Additionally, the cohort of other founders in the class was amazing to work alongside. They have consistently provided suggestions, assistance, and connections that have really helped us push Clarifi forward. And even though the class is over, we are planning to continue meeting in the Spring.

What professor made a significant contribution to your plans and why?

Bryan: There are many professors and Penn mentors who have been instrumental to our growth. Professor Sarah Pierce, who teaches the JD/MBA capstone, has been incredibly helpful as a personal and professional mentor. Most recently, her course, which included drafting and revising SAFEs, has been particularly helpful.

Bradley: In addition to Damon’s mentorship, Saras Sarasvathy has really helped me in my own entrepreneurship journey. Using her framework of “Effectual Entrepreneurship” has allowed us to think about how to best leverage our respective networks and do more with less so we have been able to most effectively make use of our resources.

How has your local startup ecosystem contributed to your venture’s development and success?

Bryan: Penn’s entrepreneurial ecosystem has been critical for our team. The access to mentors, partners, and funding has been very helpful. In particular, the Venture Lab and Venture Initiation Program mentoring and VIP-X Accelerators has helped us move from class concept to real business. In addition to the mentors and resources at the law school and the business school from the JD/MBA program, we have been fortunate to collaborate with thought leaders from the top medical school and top education school in the country. Our largest research partners and foundation grants have come from our opportunities at the Penn Graduate School of Education.

Bradley: The startup ecosystem at UVA has been incredibly helpful to Clarifi’s success.

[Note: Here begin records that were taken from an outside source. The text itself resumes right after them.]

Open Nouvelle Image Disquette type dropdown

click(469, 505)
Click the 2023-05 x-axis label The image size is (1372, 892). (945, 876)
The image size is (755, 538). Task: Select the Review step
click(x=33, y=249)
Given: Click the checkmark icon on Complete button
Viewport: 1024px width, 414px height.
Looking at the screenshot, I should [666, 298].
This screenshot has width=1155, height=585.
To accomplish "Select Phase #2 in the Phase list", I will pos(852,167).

In addition to all the support I have received from my Darden classmates these past two years, we were able to participate in the Batten Institute’s Innovation Lab Accelerator this past summer. Through that program we received both financial assistance and access to many great mentors, including the program coordinator, Jason Brewster. Additionally, we were able to work alongside some truly impressive founders, both from the undergraduate program, as well as from the greater Charlottesville area.

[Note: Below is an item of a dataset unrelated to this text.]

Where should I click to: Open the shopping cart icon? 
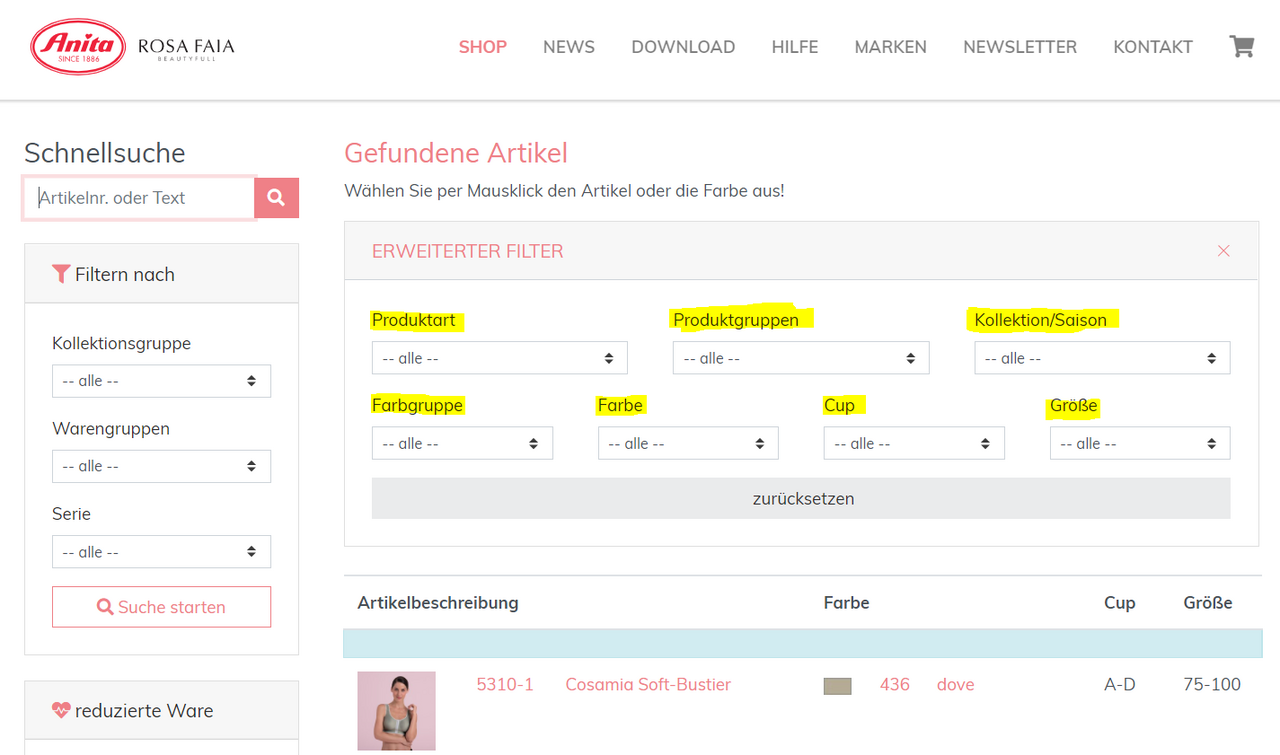(x=1241, y=47)
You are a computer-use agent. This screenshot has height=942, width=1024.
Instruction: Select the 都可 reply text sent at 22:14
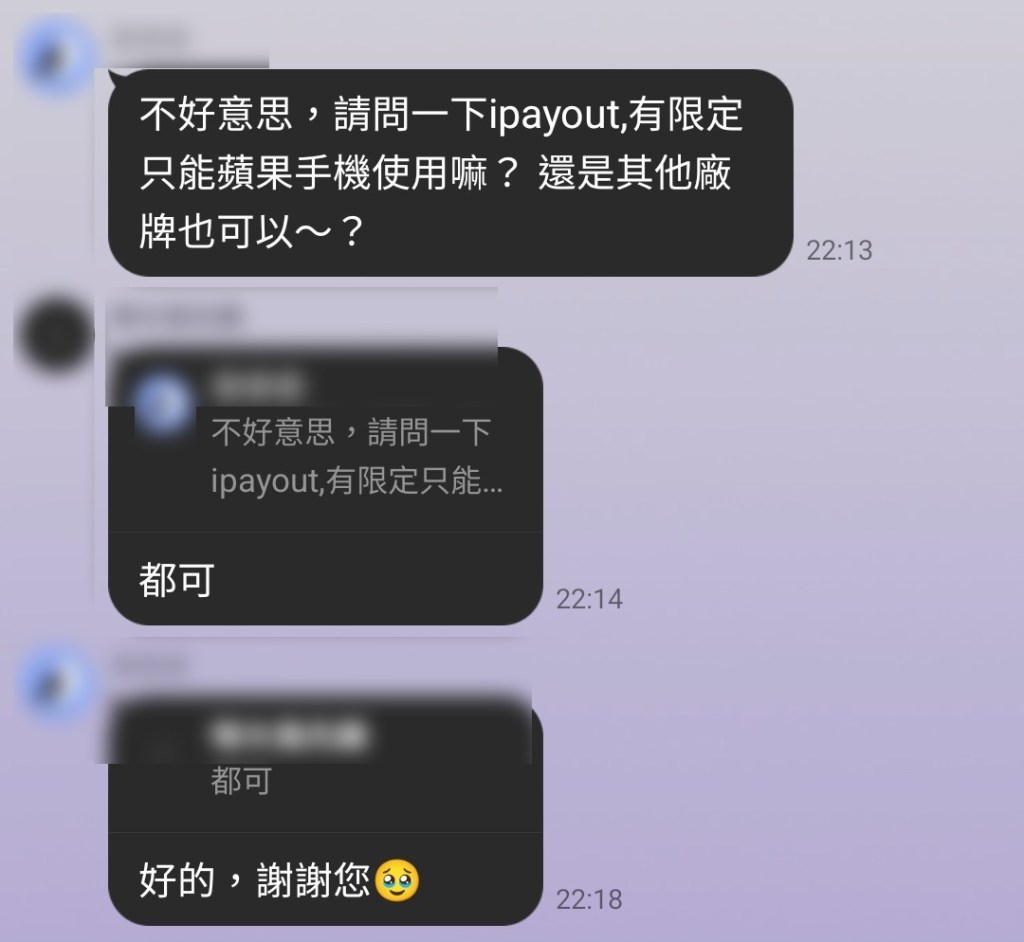176,579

What is your long-term goal with your startup? We plan to be the leading attention technology company. We are structured as a Public Benefit Corporation, a profit-making corporation with the binding social mission to create software that gives students greater control over their attention, enabling them to grow and make their mark on the world. In the near–term we are focused on developing software that empowers teens to do school work more efficiently, confidently, and independently, starting with middle school, high school, and a growing number of college students. In the longer-term, we will adjust and enhance our attention software to support students as life-long learners, as they grow in the professional world. Students who use Clarifi are creative, out of the box thinkers who change how the world works, and we hope to strengthen their ability to do so.